江时予浅浅地回应了一下,换来的是路枭更疯狂的吻。
舌尖、舌根,运动轨迹还在江时予的脑中回味着,路枭站在一旁点了很烟。
“别抽了,嫌我屋烟味还不够重吗?”江时予笑着说。
“那你帮我解决一下?”路枭挑了挑眉。
“好啊,”江时予勾了勾手指,说,“来啊小帅哥,免费服务哦。”
路枭掐着烟的手猛地一颤,然后偏头笑了起来,肩都一颤一颤的。
“哎,”江时予往沙发里靠,啧了声,“笑软了吧。”
“反正一点就着。”路枭笑道。
“阳台抽去,”江时予扇了扇眼前的空气,一脸嫌弃地说,“熏死了。”
“遵命。”路枭一闪就去了阳台。
江时予松了口气,说:“我去洗个澡啊。”
“去吧,顺便刷个牙,”路枭吸了口烟,说,“亲你的时候满嘴烟味。”
“那你别亲!”江时予说,
“就不。
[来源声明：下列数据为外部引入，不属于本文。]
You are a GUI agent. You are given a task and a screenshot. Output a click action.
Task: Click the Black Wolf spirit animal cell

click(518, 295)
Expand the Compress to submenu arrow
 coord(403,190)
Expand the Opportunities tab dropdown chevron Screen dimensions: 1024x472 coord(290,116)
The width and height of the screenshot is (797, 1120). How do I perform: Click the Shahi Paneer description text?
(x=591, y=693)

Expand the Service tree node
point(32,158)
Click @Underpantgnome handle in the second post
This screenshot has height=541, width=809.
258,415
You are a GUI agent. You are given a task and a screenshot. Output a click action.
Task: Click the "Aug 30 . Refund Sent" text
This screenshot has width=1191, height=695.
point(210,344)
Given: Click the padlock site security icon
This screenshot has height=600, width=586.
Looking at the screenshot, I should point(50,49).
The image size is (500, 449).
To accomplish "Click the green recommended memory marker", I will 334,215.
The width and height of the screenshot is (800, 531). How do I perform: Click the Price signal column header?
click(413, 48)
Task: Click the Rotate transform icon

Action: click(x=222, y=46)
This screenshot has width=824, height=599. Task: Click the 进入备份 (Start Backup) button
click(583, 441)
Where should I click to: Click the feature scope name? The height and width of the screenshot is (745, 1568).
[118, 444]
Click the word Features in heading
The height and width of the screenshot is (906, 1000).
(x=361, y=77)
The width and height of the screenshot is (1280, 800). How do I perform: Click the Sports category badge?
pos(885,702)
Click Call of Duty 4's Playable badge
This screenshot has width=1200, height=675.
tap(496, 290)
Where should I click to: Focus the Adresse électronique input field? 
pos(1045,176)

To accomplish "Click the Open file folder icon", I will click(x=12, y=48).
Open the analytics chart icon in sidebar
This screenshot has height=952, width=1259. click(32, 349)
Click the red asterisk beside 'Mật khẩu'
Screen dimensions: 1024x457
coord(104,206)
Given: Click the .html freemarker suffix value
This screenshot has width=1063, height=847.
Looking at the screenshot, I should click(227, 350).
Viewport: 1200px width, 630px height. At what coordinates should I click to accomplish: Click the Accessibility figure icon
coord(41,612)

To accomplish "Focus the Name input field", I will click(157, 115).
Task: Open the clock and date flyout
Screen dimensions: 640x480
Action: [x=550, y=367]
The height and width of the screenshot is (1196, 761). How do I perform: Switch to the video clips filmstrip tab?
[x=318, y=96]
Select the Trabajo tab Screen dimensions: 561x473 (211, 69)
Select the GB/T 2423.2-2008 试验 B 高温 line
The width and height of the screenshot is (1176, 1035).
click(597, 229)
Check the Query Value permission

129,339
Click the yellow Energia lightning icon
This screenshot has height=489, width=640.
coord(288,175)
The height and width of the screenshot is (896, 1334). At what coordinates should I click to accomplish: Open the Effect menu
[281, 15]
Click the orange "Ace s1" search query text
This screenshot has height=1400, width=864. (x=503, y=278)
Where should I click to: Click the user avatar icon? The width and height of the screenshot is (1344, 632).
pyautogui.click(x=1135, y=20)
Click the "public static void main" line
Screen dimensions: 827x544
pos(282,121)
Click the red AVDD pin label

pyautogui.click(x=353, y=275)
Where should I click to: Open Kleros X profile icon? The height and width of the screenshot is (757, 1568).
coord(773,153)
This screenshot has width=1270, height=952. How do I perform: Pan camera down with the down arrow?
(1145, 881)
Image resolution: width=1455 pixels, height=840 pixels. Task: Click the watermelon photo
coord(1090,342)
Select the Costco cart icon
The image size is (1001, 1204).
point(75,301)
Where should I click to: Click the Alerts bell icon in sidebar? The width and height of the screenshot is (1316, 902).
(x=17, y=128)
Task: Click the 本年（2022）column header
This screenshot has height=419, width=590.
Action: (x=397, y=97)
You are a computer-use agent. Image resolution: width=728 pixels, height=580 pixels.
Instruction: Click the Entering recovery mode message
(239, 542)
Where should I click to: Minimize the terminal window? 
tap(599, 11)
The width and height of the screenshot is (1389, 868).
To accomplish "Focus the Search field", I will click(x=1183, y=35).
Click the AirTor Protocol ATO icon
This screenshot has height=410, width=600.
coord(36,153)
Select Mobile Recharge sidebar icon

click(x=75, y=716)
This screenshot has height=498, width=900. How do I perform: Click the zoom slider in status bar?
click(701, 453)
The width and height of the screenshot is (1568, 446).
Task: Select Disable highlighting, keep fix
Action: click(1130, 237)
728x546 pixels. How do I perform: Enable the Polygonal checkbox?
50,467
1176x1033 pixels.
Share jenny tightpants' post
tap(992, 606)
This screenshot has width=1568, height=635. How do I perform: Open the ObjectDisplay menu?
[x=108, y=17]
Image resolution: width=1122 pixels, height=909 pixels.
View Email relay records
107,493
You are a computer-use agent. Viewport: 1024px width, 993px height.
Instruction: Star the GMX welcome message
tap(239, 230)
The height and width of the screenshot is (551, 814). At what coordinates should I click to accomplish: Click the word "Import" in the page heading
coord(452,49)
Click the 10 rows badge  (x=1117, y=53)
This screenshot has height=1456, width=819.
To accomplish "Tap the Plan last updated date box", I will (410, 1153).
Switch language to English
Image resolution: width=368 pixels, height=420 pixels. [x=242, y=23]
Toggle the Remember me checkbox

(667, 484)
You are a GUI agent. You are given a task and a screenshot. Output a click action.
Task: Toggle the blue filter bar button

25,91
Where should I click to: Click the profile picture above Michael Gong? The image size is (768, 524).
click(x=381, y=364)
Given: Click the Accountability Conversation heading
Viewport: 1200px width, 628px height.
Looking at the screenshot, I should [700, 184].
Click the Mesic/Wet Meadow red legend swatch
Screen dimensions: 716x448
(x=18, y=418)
”路枭在烟缸上弹了弹烟灰。
听见江时予进浴室后,他坐了下来,看着楼下出神。
江时予是特殊的。
最终路枭得出了这个结论。
江时予是没有人可以比得上的,他很好。
他会很好地隐藏自己的情绪,很好地欺骗所有人,很好地扛下所有事。
他连哭都不敢发出声音啊。
为什么?
路枭不知道,但他很心疼。
江时予今天所有的一切都让他很心疼。
路枭见过江时予四次掉眼泪。
前两次都是江时予不知道出于什么目的故意装给他看的。
后两次才是真的掉了眼泪。
第一次是在一家不好吃的粉店,江时予和张敏打电话提起江妈妈,然后红了眼。
那时候路枭挺愧疚的,所以就配合着江时予溜他了。
第二次是江时予和他在闹杀人案那屋里的时候,也是提起了江妈妈,然后双眼通红。
那会路枭也非常愧疚,想着早知道不提打篮球的事了。
现在想想,全是装的啊。
江时予哭的时候,根本不会眼红,也不会脸红。
他的眼泪就像是突然掉出来的一样。毫无预兆的。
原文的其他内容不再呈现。